The problem | Write exactly, with no line omitted or added, the span beginning at the line that holds "Instruction: Open 设备管理器 (Device Manager)" and ending at the last line of the records.

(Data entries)
-=-=-

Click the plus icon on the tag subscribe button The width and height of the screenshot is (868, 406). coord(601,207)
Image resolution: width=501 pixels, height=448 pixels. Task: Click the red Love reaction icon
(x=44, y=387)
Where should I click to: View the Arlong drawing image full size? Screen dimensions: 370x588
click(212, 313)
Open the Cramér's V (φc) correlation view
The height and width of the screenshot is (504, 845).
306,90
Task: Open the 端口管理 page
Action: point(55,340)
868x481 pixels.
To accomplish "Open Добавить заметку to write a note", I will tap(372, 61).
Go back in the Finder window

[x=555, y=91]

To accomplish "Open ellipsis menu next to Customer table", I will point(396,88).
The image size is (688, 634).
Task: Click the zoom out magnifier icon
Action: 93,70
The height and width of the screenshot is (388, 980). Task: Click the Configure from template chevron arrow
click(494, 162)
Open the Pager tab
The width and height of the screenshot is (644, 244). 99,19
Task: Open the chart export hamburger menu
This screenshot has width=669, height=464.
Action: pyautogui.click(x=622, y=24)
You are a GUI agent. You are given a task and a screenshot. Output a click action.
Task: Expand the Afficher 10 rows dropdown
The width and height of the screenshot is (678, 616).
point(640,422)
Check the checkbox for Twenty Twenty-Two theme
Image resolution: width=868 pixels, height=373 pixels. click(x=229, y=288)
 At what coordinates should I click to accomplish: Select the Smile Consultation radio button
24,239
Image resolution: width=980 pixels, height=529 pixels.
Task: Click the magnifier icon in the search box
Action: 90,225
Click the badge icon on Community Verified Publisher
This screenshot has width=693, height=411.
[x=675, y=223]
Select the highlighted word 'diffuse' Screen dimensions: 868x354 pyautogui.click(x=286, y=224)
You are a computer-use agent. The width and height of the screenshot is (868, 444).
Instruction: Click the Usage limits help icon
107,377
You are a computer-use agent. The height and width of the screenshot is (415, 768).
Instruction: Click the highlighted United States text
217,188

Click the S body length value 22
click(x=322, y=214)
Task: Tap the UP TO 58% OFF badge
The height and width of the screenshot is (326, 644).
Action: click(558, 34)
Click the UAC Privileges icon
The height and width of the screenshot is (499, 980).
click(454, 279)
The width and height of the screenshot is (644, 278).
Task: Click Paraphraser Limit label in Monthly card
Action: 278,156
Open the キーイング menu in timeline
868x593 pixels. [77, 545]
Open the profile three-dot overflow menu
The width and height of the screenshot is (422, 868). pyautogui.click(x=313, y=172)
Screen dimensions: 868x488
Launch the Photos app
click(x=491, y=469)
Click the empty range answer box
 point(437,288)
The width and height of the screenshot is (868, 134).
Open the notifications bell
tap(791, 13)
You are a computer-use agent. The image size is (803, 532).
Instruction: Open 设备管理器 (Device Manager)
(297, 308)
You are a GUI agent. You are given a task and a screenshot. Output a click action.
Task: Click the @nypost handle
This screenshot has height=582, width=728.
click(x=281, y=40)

-=-=-

Task answer |
Instruction: Open 设备管理器 (Device Manager)
(297, 308)
You are a GUI agent. You are given a task and a screenshot. Output a click action.
Task: Click the @nypost handle
This screenshot has height=582, width=728.
click(x=281, y=40)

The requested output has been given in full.